Common applications include testing whether a new manufacturing process meets a quality standard, whether a clinical intervention changes a health outcome, whether one website variant has a different conversion rate than another, and whether two educational programs produce different student performance outcomes.
Practical Examples
See how the Z-Test Calculator is used in different scenarios.
| Input | Z / p-Value | Decision |
|---|---|---|
| One-sample: x̄=105, μ=100, σ=15, n=30, α=0.05, two-tailed | Z≈1.826, p≈0.068 | IQ scores — fail to reject H₀; new teaching method not significantly different. |
| Two-sample: x̄₁=15, σ₁=3, n₁=35; x̄₂=16, σ₂=3.2, n₂=40; α=0.05, left-tailed | Z≈−1.396, p≈0.081 | Drug recovery — fail to reject H₀; drug not significantly faster. |
| Two-sample: x̄₁=85, σ₁=10, n₁=100; x̄₂=82, σ₂=9, n₂=90; α=0.01, two-tailed | Z≈2.176, p≈0.030 | School scores — reject H₀ at α=0.05 but not at α=0.01. |
How to use the Z-test calculator
- Select One-Sample to compare a sample mean against a known population mean, or Two-Sample to compare two independent group means.
- For one-sample: enter the sample mean, population mean, population standard deviation, and sample size.
- For two-sample: enter the mean, standard deviation, and size for both samples. Leave the Population Mean field empty.
- Choose the significance level α and the tail type based on your hypothesis, then click Calculate.
- Review the Z-statistic, p-value, and critical Z to determine whether to reject the null hypothesis.
FAQ
When should I use a Z-test instead of a t-test?
Use a Z-test when the population standard deviation is known and the sample size is large (n ≥ 30). Use a t-test when the population standard deviation is unknown and must be estimated from the sample, or when the sample is small. In practice, the Z-test is most common in quality control and standardized testing where historical population data is available.
What is the p-value and how do I interpret it?
The p-value is the probability of observing a test statistic as extreme as or more extreme than the one computed from your sample, assuming the null hypothesis is true. A small p-value (typically below 0.05) means the observed data would be unlikely under the null hypothesis, providing evidence to reject it. A large p-value means the data are consistent with the null hypothesis.
What is the difference between a one-tailed and two-tailed Z-test?

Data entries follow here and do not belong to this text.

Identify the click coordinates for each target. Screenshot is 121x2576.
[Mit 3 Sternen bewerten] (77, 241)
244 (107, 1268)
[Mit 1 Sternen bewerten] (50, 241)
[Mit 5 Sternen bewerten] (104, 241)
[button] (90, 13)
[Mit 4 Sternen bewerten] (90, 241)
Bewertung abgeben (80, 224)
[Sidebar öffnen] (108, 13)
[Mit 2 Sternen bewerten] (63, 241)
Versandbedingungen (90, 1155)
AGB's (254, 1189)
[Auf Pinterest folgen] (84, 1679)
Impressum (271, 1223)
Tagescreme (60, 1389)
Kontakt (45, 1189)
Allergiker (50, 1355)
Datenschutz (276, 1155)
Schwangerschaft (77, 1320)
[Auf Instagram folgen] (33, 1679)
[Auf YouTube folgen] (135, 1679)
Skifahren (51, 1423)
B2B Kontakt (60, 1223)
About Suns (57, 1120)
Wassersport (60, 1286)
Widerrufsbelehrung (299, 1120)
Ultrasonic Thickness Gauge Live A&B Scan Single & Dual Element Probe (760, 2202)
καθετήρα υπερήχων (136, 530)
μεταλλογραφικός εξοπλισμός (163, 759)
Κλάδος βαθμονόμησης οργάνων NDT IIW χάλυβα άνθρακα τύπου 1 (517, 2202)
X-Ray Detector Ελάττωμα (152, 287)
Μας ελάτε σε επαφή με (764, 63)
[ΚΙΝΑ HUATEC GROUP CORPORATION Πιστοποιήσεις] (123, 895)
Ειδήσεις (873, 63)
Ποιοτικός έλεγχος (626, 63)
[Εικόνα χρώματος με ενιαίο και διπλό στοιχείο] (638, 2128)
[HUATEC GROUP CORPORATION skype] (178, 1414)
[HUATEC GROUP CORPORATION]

A two-tailed test checks for any difference between means (above or below). A one-tailed test checks for a difference in a specific direction. Use a right-tailed test when you expect the sample mean to be higher than the reference; use a left-tailed test when you expect it to be lower. The tail type must be decided based on your hypothesis before collecting data.
What does the critical Z-value mean?
The critical Z-value is the threshold the test statistic must exceed (in absolute value for two-tailed tests) to reject the null hypothesis. For example, for a two-tailed test at α = 0.05, the critical Z is approximately ±1.96. If the absolute value of the computed Z exceeds 1.96, you reject H₀.
Does the Z-test require normally distributed data?
Not necessarily. By the Central Limit Theorem, the sampling distribution of the sample mean is approximately normal for large samples (n ≥ 30) regardless of the population distribution. For small samples, normality of the population is required for the Z-test to be valid. When in doubt, verify normality with a normality test or use the t-test.
What is the two-sample Z-test used for?
The two-sample Z-test compares the means of two independent groups when the population standard deviations of both are known. Common uses include comparing the average test scores of students from two schools, the average recovery times of patients in two treatment arms, or the conversion rates of two website variants in an A/B test.